While Bill C-2 proclaims to improve and modernize Canada's asylum system, experts say it’s a ‘cruel law’ that will do the opposite, while diluting Charter-enshrined refugee protections

A Canadian flag with a hand stop sign
iStock/nzphotonz

The federal government’s border security omnibus bill has been widely criticized, including by the Migrant Rights Network, which says it aims to create a mass deportation regime.

“It is a cruel law designed to dilute refugee protections that have been enshrined in the Charter,” says Aadil Mangalji, a partner and immigration lawyer at LM Law Group in Toronto.

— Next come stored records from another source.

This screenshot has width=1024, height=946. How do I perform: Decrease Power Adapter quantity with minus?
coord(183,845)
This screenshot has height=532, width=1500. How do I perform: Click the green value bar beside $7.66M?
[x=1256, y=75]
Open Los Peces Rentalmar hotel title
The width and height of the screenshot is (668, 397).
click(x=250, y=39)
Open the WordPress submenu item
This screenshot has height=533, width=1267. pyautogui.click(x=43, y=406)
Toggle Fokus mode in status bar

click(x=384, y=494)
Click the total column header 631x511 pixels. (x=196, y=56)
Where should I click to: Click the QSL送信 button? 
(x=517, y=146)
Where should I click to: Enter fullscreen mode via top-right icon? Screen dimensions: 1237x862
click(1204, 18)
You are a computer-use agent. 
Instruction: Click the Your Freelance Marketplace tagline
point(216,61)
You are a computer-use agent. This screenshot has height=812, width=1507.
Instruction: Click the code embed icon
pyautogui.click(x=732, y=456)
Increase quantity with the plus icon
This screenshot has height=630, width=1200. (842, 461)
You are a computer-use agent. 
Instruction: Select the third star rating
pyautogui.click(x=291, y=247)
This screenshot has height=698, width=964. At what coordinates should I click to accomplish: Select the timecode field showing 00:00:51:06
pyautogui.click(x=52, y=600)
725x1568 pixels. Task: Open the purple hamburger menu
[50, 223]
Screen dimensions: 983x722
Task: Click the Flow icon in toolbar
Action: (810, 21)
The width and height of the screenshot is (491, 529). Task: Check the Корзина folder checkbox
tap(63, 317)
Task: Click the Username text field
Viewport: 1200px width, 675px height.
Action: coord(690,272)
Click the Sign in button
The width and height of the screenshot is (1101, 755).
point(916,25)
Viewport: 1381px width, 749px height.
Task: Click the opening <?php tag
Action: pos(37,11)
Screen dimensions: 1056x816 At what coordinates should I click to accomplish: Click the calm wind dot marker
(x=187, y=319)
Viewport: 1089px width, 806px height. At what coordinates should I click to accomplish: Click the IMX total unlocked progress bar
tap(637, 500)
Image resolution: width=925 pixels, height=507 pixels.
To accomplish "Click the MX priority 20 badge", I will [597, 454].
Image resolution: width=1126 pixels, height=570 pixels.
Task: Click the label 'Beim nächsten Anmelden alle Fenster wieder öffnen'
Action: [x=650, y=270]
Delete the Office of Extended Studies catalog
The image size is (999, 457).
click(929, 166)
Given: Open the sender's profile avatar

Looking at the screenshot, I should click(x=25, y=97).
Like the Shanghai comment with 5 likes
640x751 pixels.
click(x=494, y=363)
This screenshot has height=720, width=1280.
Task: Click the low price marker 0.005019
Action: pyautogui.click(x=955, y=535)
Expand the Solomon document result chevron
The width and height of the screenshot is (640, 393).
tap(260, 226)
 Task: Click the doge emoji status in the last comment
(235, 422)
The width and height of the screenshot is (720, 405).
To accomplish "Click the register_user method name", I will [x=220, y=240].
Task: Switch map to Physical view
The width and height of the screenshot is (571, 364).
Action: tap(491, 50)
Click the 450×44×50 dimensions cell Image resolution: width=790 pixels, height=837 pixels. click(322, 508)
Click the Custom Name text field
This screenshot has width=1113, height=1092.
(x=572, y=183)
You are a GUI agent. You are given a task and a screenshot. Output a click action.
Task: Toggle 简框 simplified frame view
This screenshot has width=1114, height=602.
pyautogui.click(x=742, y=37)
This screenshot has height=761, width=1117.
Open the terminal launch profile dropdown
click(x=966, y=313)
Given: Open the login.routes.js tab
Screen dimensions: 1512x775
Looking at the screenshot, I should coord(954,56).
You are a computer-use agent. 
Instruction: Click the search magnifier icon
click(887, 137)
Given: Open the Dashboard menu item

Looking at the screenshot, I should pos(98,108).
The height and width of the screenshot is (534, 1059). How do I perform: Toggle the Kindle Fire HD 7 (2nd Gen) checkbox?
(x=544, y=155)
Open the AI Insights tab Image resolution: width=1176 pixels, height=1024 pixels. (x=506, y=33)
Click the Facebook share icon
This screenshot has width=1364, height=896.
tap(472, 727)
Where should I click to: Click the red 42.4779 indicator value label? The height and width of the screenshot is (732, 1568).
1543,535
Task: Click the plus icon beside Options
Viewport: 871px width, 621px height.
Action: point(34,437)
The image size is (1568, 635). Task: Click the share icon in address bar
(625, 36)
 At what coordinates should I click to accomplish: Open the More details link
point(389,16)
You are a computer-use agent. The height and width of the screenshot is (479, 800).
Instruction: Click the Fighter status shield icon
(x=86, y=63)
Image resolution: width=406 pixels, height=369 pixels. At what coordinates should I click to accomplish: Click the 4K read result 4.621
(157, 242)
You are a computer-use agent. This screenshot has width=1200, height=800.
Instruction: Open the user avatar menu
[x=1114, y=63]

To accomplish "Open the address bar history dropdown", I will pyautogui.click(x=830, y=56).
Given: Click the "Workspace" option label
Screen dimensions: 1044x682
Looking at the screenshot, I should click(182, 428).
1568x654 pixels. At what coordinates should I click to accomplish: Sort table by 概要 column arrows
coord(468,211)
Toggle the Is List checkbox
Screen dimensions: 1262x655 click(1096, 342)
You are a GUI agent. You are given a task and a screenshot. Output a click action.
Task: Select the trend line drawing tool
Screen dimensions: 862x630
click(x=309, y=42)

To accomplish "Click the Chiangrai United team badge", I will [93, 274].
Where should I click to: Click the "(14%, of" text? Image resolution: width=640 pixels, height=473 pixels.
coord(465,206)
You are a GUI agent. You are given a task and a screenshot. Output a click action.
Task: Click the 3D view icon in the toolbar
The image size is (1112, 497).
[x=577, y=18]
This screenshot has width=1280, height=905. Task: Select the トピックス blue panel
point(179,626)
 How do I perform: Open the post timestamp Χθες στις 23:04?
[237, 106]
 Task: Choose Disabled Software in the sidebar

“It is unravelling the refugee system as we know it, and ensuring that people don't get a free and fair hearing.”

Bill C-2, known as the Strong Borders Act, blocks anyone in Canada for more than a year from claiming refugee status, even if the situation in their home country changes and becomes dangerous after their arrival. The provision applies retroactively to June 2020. 

Legal experts say the one-year deadline is completely arbitrary and fails to recognize the reality of people seeking refugee status in Canada. 

“They only think of the traditional refugee from 1945 who came from war and knew immediately that they were at risk,” Mangalji says. 

“But that's not how the refugee system works for most people.” 

Traumatized claimants need time

At Lehal Law in Delta, B.C., Kamaljit Kaur Lehal’s practice focuses on gender persecution. She says most clients who file refugee claims are traumatized and struggle to share what they’ve been through.“For a number of people, it may take them well beyond the year before they're able to get to that place where they're able to say, I'm ready to make a refugee claim.”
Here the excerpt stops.